I suspect that pirates complained about their job and lamented their missed opportunities as much as pilots do today. Carpe Diem. :)

Bucking Bar 05-31-2013 05:53 AM


Originally Posted by tomgoodman (Post 1418954)
Carpe Diem. :)

Cura te ipsum :cool:

You forget that I fly technology from another era. The type was awarded before my mother hit puberty. The engine won the 1952 Collier Trophy.

Pirates didn't live that long.

USMCFLYR 05-31-2013 06:19 AM


Originally Posted by sailingfun (Post 1418950)
When you have a target coming at you at Mach 2.2 and 60,000 plus feet the solution window for a valid shot is very small. Even a small course change by the target may make a solution impossible. The window is probably 95 percent smaller then for a shot at a mach 1 target at 40,000 feet.

You seem to know something about intercepts and if so then you also know that there are numerous other considerations when trying to decipher whether a particular firing solution would be valid or not.
95% smaller shot opportunity? Well that is a statistic that I was never trained on so I'll leave that one alone other than to say....hummm.

But back on topic slight at least....


FoxHunter

Indeed, a case of union busting by ALPA. I flew with a lot of those PFEs, who got their pilot's licenses and had a special code on their DOH. Many were good pilots, too. One could not make a bad landing on 727.

GF
I'm not familiar with this jobs action from ALPA.
If I read this right - and in its most simplistic terms - one union helped break a strike by another union?

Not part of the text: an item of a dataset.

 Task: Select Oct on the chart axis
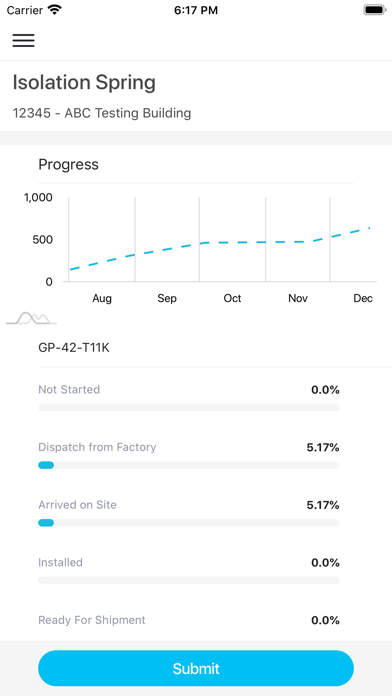coord(232,298)
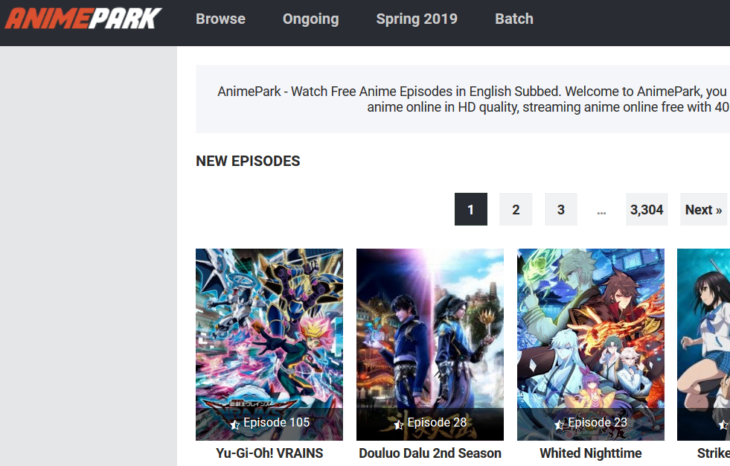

RhinoPherret 05-31-2013 06:43 AM

There are definitely periods in aviation that will always stand apart. As a small example; I am greatful that I got to experience watching some Thunderbirds performances flying F-100 C’s when the 60’s started.

The second half of the 50’s and first half of the 60’s decades are special to me as I consider these the prime time periods for parameters (speed and altitude) that were established (especially in fighter aircraft) at Edwards that are still the current params used by today’s fighter aircraft.

FoxHunter 05-31-2013 07:36 AM


Originally Posted by USMCFLYR (Post 1418990)


I'm not familiar with this jobs action from ALPA.
If I read this right - and in its most simplistic terms - one union helped break a strike by another union?

I don't think they helped break the strike, they broke the strike. We had a number of former EAL FEs at Seaboard World. At one of my furlough jobs we had two DC8 crews. Both Captains were retired EAL, one was the long term MEC Chairman. Both FEs were former EAL. One had crossed the FEIA picket line. He was also over age 60 and had retired as a EAL pilot. The other FE was much younger and refused the offer to cross and be put on the pilot seniority list. Rather than being at EAL as a Captain he was at a Dominican airline as a FE. The job would only last one year. It gets easier after airline #10!